* TASK OBJECTIVE *
Read the data, and whenever a line holds the word "Gordon", report that line.

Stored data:

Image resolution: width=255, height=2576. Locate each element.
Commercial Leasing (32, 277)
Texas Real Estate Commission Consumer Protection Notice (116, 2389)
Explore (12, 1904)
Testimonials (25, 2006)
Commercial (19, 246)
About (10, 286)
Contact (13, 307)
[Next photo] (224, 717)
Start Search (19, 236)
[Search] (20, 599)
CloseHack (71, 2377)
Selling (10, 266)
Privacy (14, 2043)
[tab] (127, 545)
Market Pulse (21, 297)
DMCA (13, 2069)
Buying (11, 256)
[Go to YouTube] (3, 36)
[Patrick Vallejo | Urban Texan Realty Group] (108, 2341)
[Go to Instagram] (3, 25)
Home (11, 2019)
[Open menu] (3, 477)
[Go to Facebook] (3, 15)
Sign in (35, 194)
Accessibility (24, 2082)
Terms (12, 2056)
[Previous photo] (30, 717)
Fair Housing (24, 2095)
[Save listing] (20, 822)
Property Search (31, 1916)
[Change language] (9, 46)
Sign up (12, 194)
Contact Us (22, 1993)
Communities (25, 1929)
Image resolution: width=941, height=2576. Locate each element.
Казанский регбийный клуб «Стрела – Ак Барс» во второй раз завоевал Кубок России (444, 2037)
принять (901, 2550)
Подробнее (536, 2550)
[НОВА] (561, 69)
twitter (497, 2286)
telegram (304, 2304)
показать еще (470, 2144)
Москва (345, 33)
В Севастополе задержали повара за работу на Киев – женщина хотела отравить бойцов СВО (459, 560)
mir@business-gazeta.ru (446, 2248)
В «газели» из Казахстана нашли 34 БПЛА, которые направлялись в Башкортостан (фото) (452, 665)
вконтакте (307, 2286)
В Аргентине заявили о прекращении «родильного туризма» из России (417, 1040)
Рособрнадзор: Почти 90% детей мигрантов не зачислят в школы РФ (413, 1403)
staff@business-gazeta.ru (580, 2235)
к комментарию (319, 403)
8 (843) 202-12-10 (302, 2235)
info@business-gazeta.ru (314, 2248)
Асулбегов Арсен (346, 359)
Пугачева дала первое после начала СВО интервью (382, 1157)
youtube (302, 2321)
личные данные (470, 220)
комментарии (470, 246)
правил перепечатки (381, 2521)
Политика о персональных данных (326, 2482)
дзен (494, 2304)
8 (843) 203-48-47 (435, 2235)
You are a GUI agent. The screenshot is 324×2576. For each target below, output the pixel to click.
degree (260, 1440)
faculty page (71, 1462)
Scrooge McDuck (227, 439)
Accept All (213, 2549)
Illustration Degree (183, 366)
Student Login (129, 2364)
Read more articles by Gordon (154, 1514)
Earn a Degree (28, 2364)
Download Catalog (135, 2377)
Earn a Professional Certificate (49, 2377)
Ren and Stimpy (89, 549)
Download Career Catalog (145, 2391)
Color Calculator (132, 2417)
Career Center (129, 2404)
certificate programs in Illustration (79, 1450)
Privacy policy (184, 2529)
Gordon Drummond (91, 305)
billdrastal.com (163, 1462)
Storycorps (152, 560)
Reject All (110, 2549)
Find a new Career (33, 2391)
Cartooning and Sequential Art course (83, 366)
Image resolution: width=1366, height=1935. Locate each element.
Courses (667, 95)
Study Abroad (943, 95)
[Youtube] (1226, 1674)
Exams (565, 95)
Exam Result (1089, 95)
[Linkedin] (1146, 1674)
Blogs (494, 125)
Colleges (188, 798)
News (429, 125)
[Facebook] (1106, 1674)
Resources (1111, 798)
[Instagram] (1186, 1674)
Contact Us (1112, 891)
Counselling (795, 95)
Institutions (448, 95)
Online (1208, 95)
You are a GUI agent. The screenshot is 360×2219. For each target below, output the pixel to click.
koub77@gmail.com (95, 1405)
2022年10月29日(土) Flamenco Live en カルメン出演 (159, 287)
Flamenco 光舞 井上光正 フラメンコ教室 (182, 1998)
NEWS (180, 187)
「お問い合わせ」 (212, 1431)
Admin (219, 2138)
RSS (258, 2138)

* SOLUTION FOR THIS TASK *
Read more articles by Gordon (154, 1514)
Gordon Drummond (91, 305)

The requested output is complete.